Sea lampreys are a parasitic fish that could help scientists develop new treatments targeting brain tumors, brain trauma, and even dementia, according to a new study.

Researchers from the University of Wisconsin-Madison and the University of Texas at Austin found a way to turn sea lamprey molecules into drug delivery mechanisms that directly reach brain tumors, succeeding where many other cancer treatments fail.

Sea lamprey immune systems, although similar to humans, produce small molecules called VLRS in place of antibodies.

It was these VLRS molecules that the researchers used to deliver drug treatments to the brain. The team first vaccinated lampreys to find the VLRS that service the extracellular matrix of the brain.

Having a way to target the brain specifically is key. Most medicines and drugs target individual cells, but the lamprey molecules target the outside of the cell after bypassing the blood-brain barrier.

In healthy brains, the blood-brain barrier ensures that the brain and central nervous system are protected from toxins and pathogens. This defense mechanism is so effective that drugs and even the sea lamprey molecules cannot pass through the barrier to treat tumors in the brain.

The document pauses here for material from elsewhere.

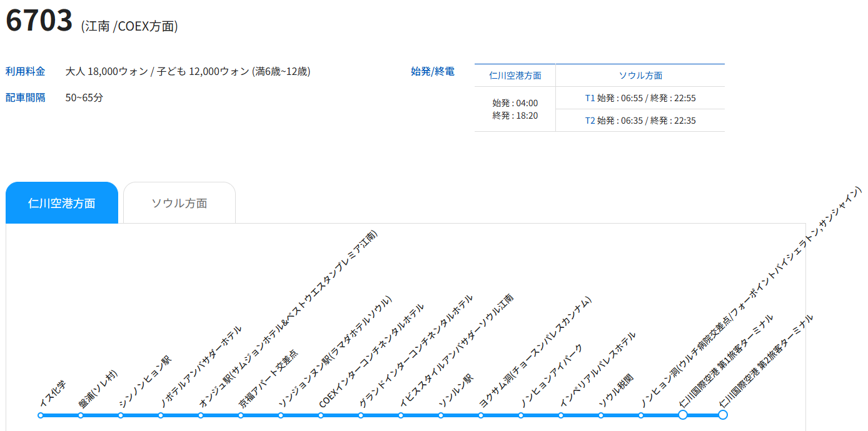Click the 仁川国際空港 第2旅客ターミナル stop circle

tap(723, 415)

However, when the brain is damaged through stroke or cancer, the blood-brain barrier degrades and starts leaking near the tumor or disease site.

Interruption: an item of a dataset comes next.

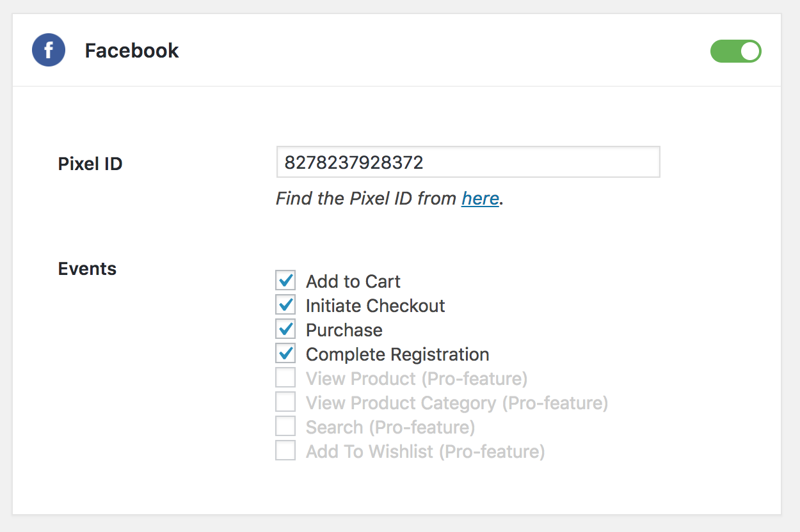The image size is (800, 532).
Task: Click the Facebook logo icon
Action: pyautogui.click(x=49, y=51)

By taking advantage of the now permeable barrier, the researchers found a way to use the lamprey molecules to deliver a chemotherapy drug called doxorubicin to diseased cells in the brain.

“This set of targeting molecules appears somewhat agnostic to the disease,” said Eric Shusta, a member of the research team. “We believe it could be applied as a platform technology across multiple conditions. Molecules like this normally couldn’t ferry cargo into the brain, but anywhere there’s a blood-brain barrier disruption, they can deliver drugs right to the site of pathology.”  

The researchers tested the molecule drug delivery system on mice that had glioblastoma, a fatal brain cancer, and the treatment led to longer lifespans.

Sea lamprey molecules also ensure that only the diseased area is treated and healthy cells are unaffected.

“I’m excited about trying this strategy in different disease model systems,” said John Kuo, a collaborator on the study. “There are several disease processes that disrupt the blood-brain barrier, and we could conceive of delivering a variety of different therapies with these molecules.”

The study detailing the sea lamprey molecules was published in the journal Science Advances.